What the task requires
Return exactly the lines from the one containing "Given: Click the 莱万特 team name" through the end of the material below, and leave the images out.

Information given
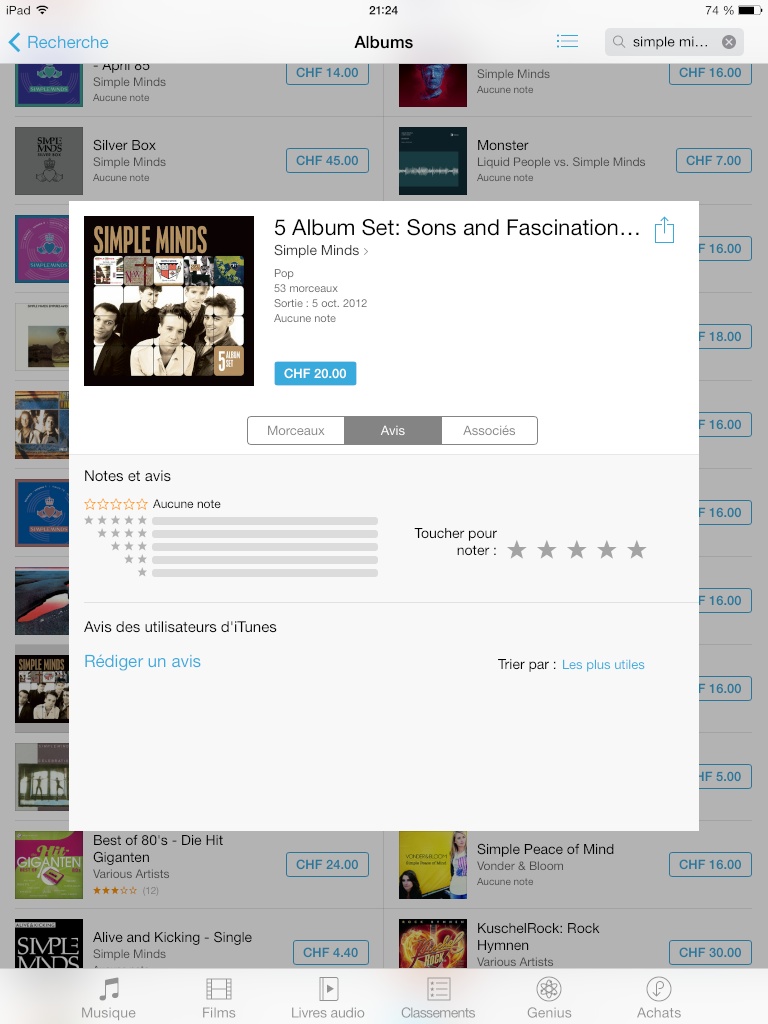Viewport: 768px width, 1024px height.
Task: Clear the search field with the X icon
Action: [x=729, y=42]
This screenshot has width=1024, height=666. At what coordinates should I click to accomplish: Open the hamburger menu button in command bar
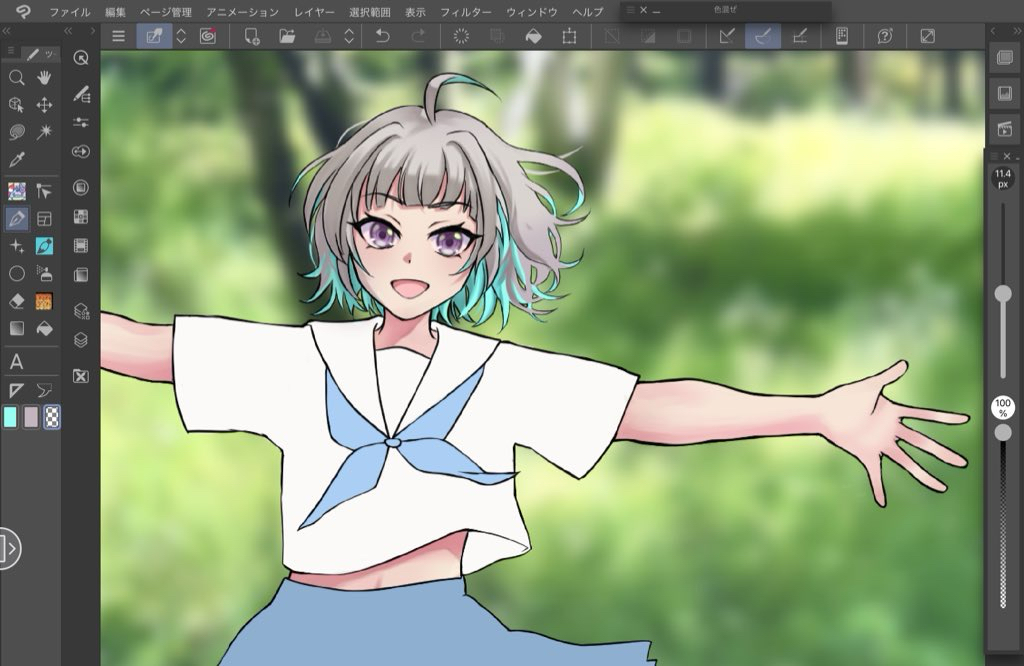tap(118, 37)
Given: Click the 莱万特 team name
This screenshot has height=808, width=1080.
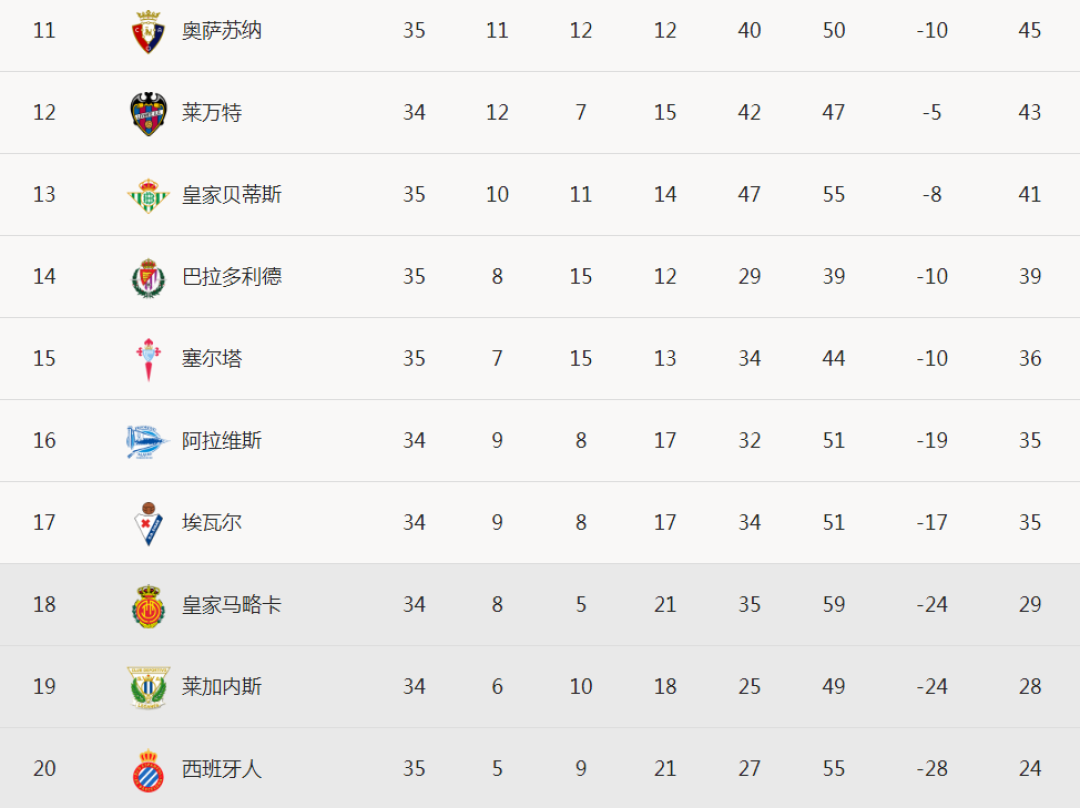Looking at the screenshot, I should pos(212,113).
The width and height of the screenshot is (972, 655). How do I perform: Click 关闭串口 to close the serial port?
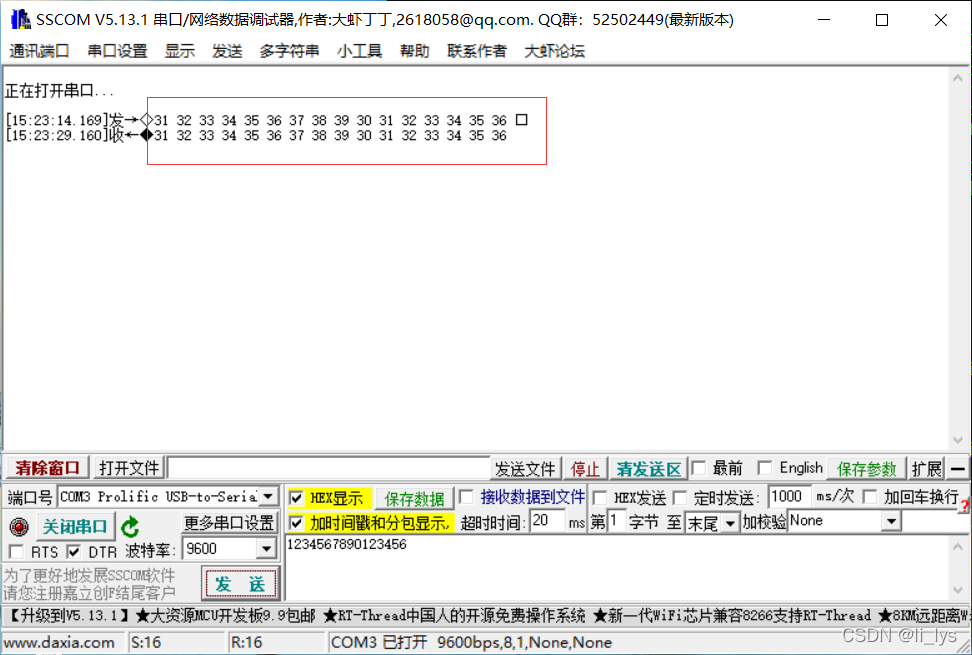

Solution to the problem
Given: Click the 莱万特 team name
This screenshot has height=808, width=1080.
Looking at the screenshot, I should pos(212,113).
The width and height of the screenshot is (972, 655). How do I perform: Click 关闭串口 to close the serial port?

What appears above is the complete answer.